=== Section Start ===

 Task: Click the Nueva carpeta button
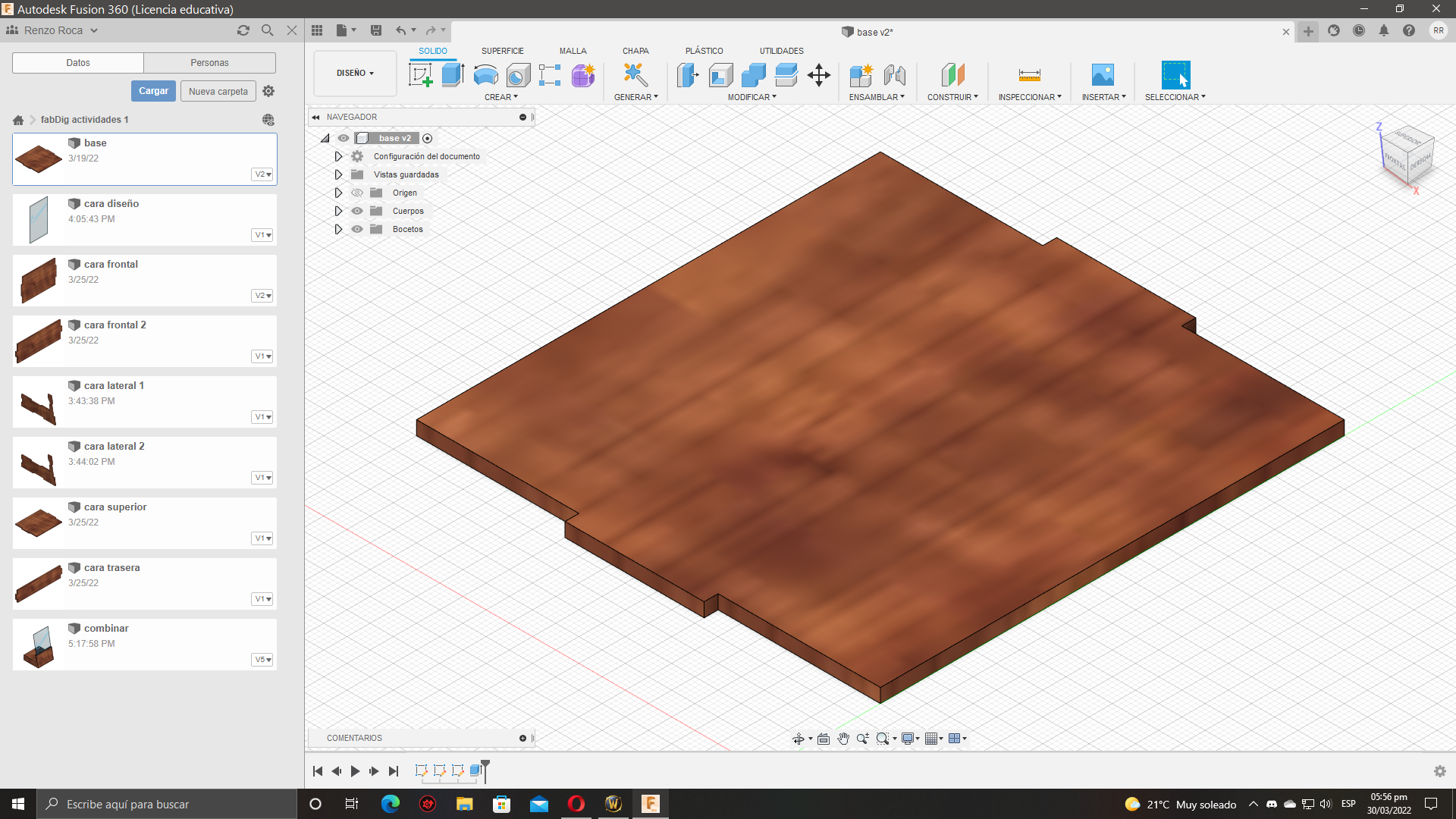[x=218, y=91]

=== Section End ===
=== Section Start ===

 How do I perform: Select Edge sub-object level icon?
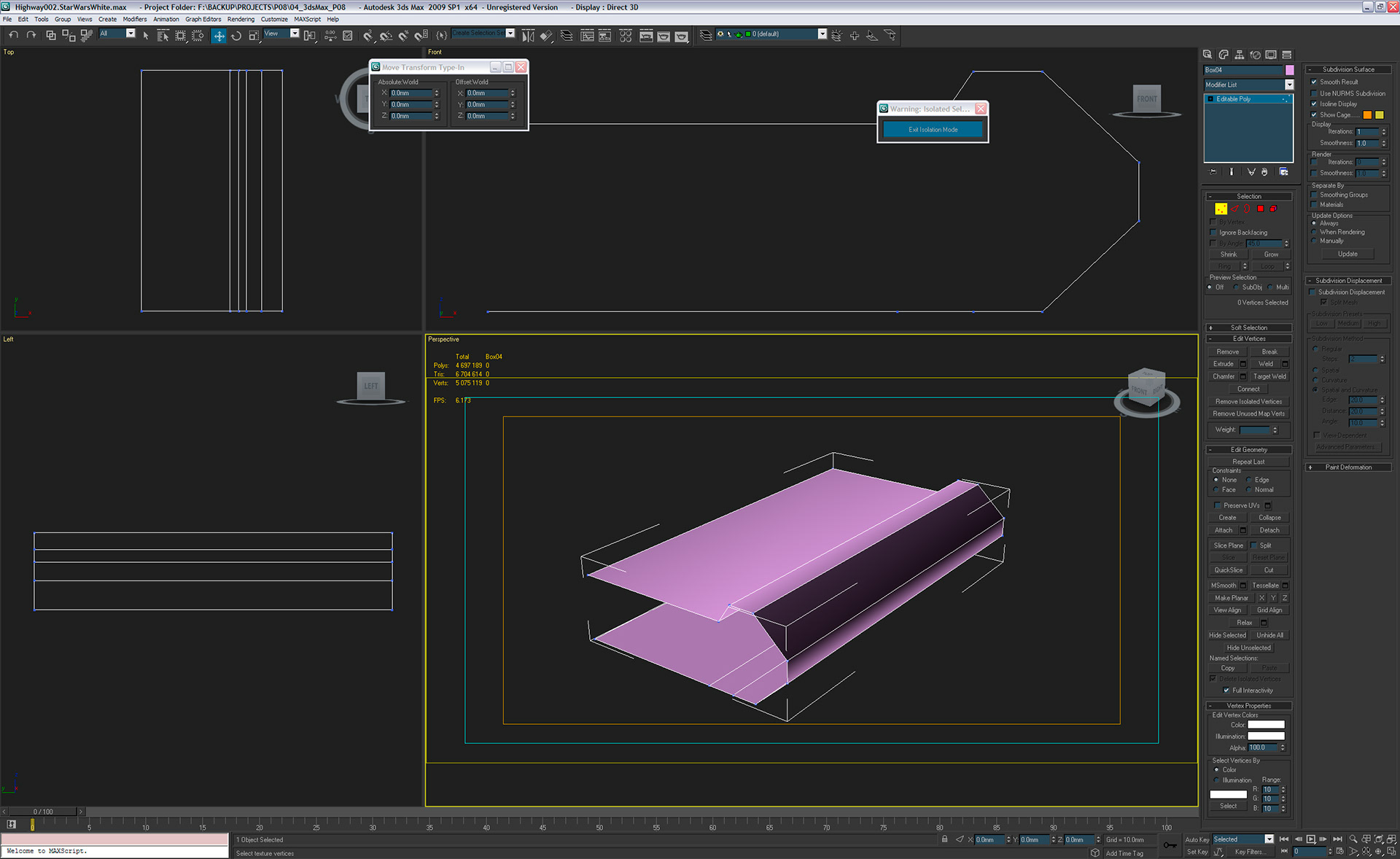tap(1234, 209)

=== Section End ===
=== Section Start ===

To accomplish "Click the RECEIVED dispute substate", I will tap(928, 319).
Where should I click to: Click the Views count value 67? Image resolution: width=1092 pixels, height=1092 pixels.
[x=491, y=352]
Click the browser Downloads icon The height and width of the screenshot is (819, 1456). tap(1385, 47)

=== Section End ===

_Task to carry out_
In the material above, find the line containing "Where should I" and the line containing "Click the browser", then write out exactly those two lines and every line between them, and nothing more.

_Solution below_
Where should I click to: Click the Views count value 67? Image resolution: width=1092 pixels, height=1092 pixels.
[x=491, y=352]
Click the browser Downloads icon The height and width of the screenshot is (819, 1456). tap(1385, 47)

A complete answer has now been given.